The engineer claimed that “the internal atmosphere is gloomy,” as the company lags behind SK Hynix in high-bandwidth memory (HBM) and is unable to catch up with Taiwan’s TSMC in the foundry business. They added that employees are generally unhappy with their pay, feeling they are treated worse than those at SK Hynix. “Many people are thinking of leaving the company to join our competitors.”
FT pointed out that employee dissatisfaction became evident through an unprecedented strike. According to an anonymous researcher in Samsung’s smartphone division, “Workers’ morale is low, discouraged by reduced financial rewards,” adding that workers “feel helpless because management seems directionless.” Another home appliance sales employee remarked, “I have been accustomed to sales growth throughout my career, but this is the first time I’ve seen falling growth,” noting that their team feels a sense of crisis.
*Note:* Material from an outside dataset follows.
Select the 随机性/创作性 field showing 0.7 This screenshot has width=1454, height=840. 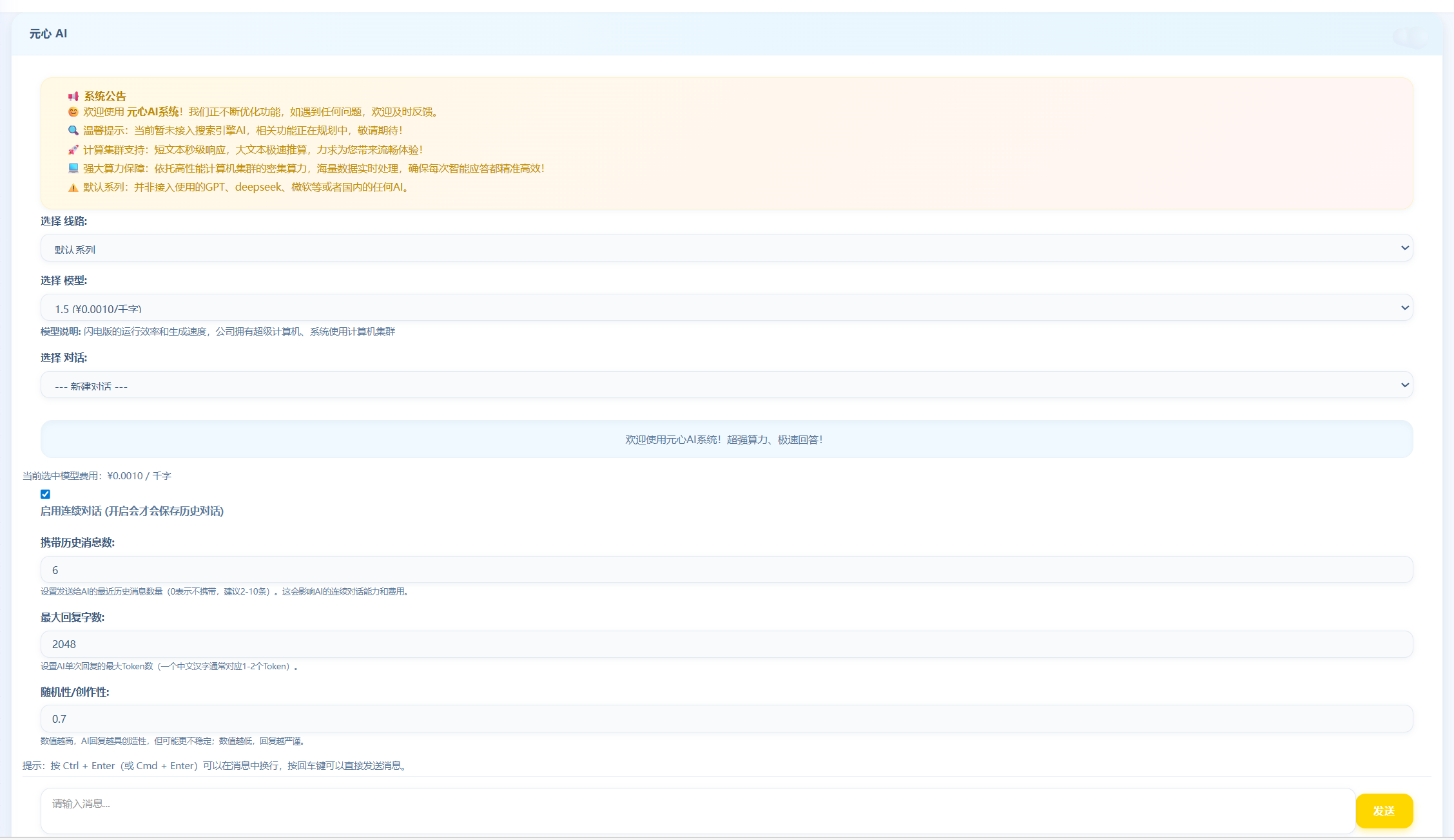[x=726, y=719]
Analysts suggested that the indefinite strike by the National Samsung Electronics Union is expected to make it harder to close the HBM gap with SK Hynix. According to a Samsung investor, the company and SK Hynix are “locked in fierce competition for a limited supply of Korean engineering talent,” FT reported.
FT also noted that Myron Xie, an analyst at chip consultancy SemiAnalysis, described it as “extremely concerning” that Samsung is trailing SK Hynix and Micron in HBM development and has yet to pass the qualification test to supply HBM to Nvidia. The U.K. news outlet pointed out that despite hopes that major customers would reduce their reliance on TSMC due to heightened geopolitical risks, Samsung has “failed to make a dent in TSMC’s dominance of the global foundry business.”